■ **TASK**: Please resume the article below on why customer experience beats client-centricity, writing on from its last sentence.

■ **DOCUMENT TEXT**:

=-=-=-=-=

CX is a lot more defined, allowing businesses to focus and mobilise teams better, which is why INN8 has chosen CX over client-centricity. INN8’s CEO, Mickey Gambale, explains how you can, too.

3 min read

Last week, I offered up my two cents on how Customer Xperience, or CX for short, trumps client-centricity. You can read it here.

The biggest problem with client-centricity is that it largely goes undefined. While it might come across as something inarguably good, like motherhood or apple pie, when you get to the reality of it, it falls short of providing clear directions to teams and staff.

As a result, businesses tend to spend all their resources on trying to satisfy every need of every customer instead of focusing on the process to create a great CX while focusing on those sharp edges of what it is you do.

That’s where CX differs.

I mentioned previously that, according to research done by The Walker Group, the most important thing to customers is experience. After all, we have always paid for experience which is why dinner at the three-star Michelin restaurant costs more than the local eat-all-you-want buffet.

The graph below shows compares the important of CX with product and price:

CX is a lot more defined than client centricity. It allows a business to focus and mobilise teams better, which is why INN8 has chosen CX over client-centricity.

It’s a rather simple equation: Experience – Expectation = Delight / Frustration

We want every member of our team to be driven towards offering our clients a great experience, whether or not they are directly involved with them, and this is how we set out to achieve it:

  1. Start with a reason for being

Our reason for being is our staff, the wealth manager and their clients.

  1. Build a unique culture and vision

Our vision is to change the way investments are done. Don’t be afraid to take bold steps, invest for the future and ruthlessly drive the change you need. All too often it’s easier to slip back into the old ways when the bulk of your business carries a hangover.

  1. Recruit in line with your vision

It’s very important that your job descriptions, service promise and organisational structure are all aligned to your customer’s journey. Sure, great skills are important, but culture is better! Remember that leading starts at the top, so structure purposefully in both business and department and look for people who want what the organisation wants.

  1. Involve everybody

Making the decision to become a customer experience business can be a seismic change for most organisations and is not something you can do alone. In fact, it is usually not something you can do without everybody doing their bit.

=-=-=-=-=

■ **INFORMATION SUPPLIED**:

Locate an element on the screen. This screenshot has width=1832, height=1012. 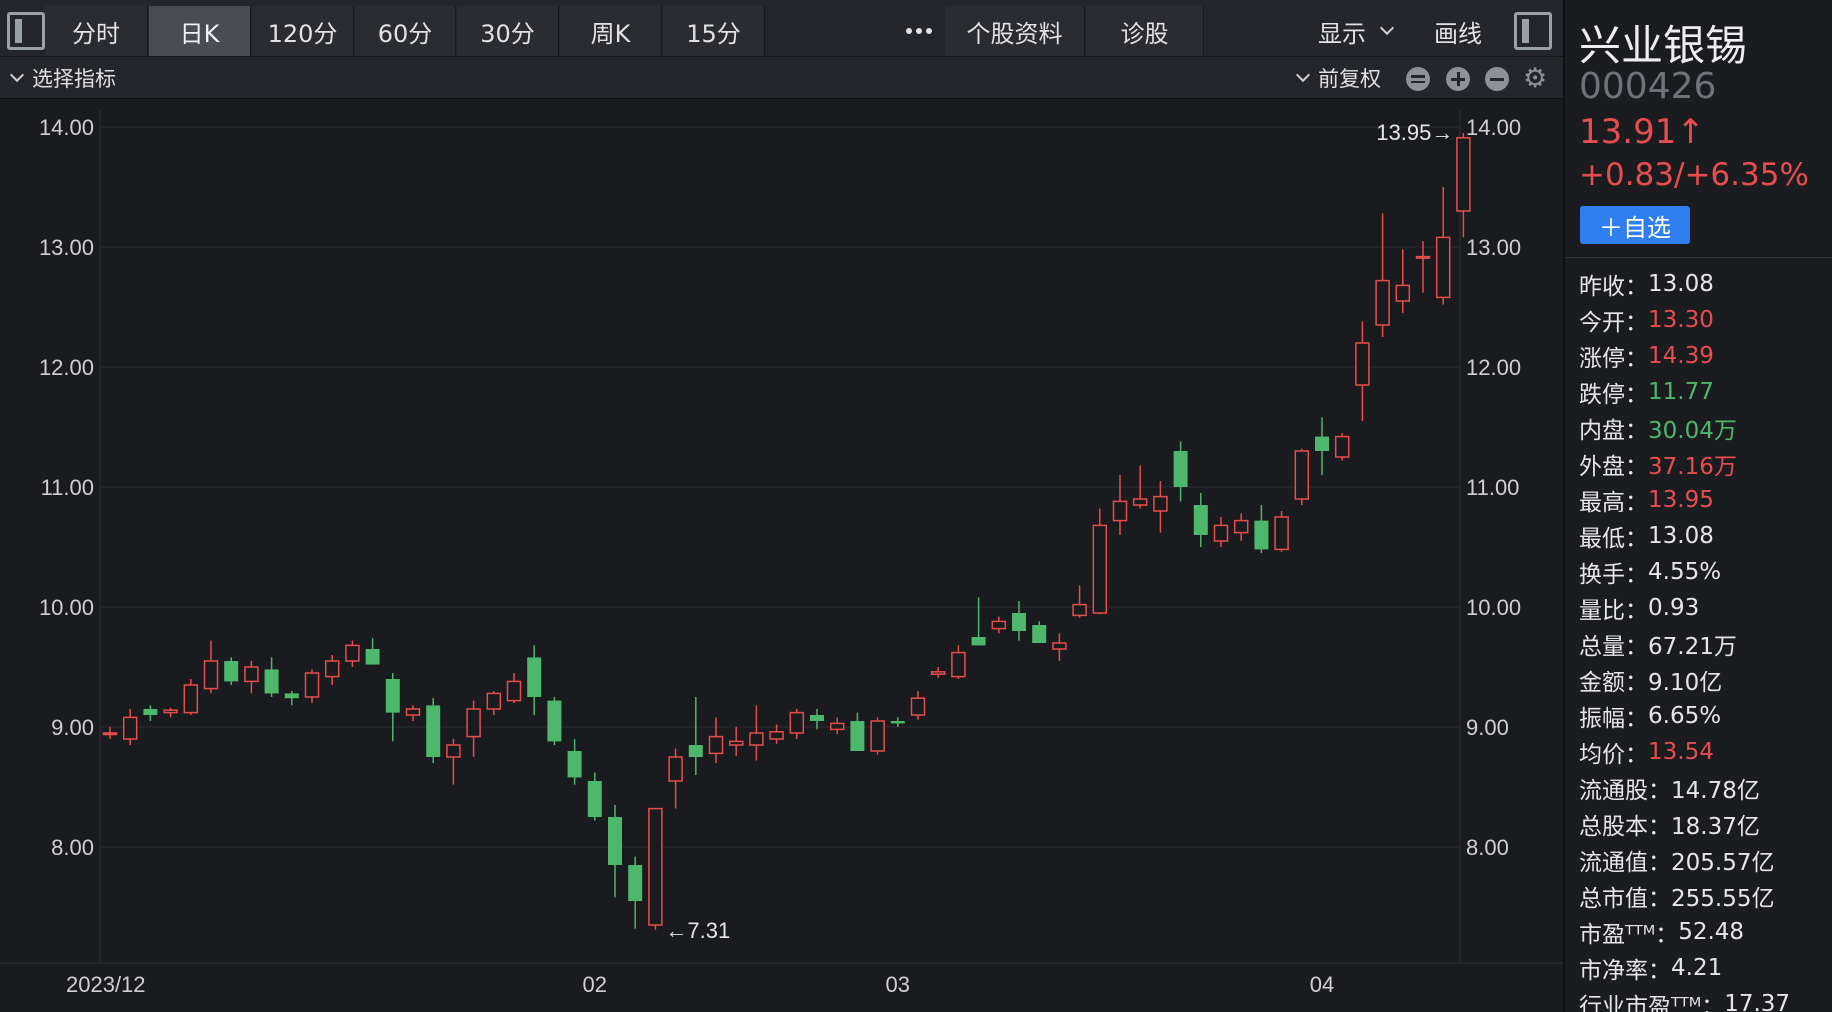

=-=-=-=-=

■ **RESULT BELOW**:
  1. Be scientific

It’s very easy to go with a gut feeling. After all, you’ve been in this business long enough to see what’s going on. But to truly be smart, you have to uncover information you didn’t already know – data and insight are your friends but remember to watch out for confirmation bias.

  1. Lastly, remember to look in the mirror regularly
  • Choose customer segments: Focus on measuring demographics that are the most important to your individual business and chosen market – we focus on the wealth manager and their clients.
  • Select which experiences you want to measure: Whether it’s the navigation system on your website or friendliness and responsiveness of your service teams, pick specific experiences to ask your customers about.
  • Pick CX metrics for each experience: Decide how you will evaluate each experience you focus on and measure it!
  • Design a data collection strategy: Decide how will you keep track of the feedback coming in from different channels, and how you will knowingly use this on your business to drive the change towards better and better CX.
  • Set targets for each CX metric: Evaluating where you are and where you want to be to keep everyone motivated to improve your CX.
  • Identify and act on CX issues: Pinpoint what’s going wrong and create a plan for how you will address each issue.
  • Share insights gained from CX measurement: In order to be successful in your CX measurement program, you must be transparent. Make your CX feedback available across your organization so everyone can improve.

Shifting your team’s overall thinking to focus on customer intent, journey and outcome will, in turn, 1) influence the culture and the actions of those that interact with customers; 2) produce enabling processes and technology; and 3) create training and support as well as environments that are conducive to meeting customers’ needs.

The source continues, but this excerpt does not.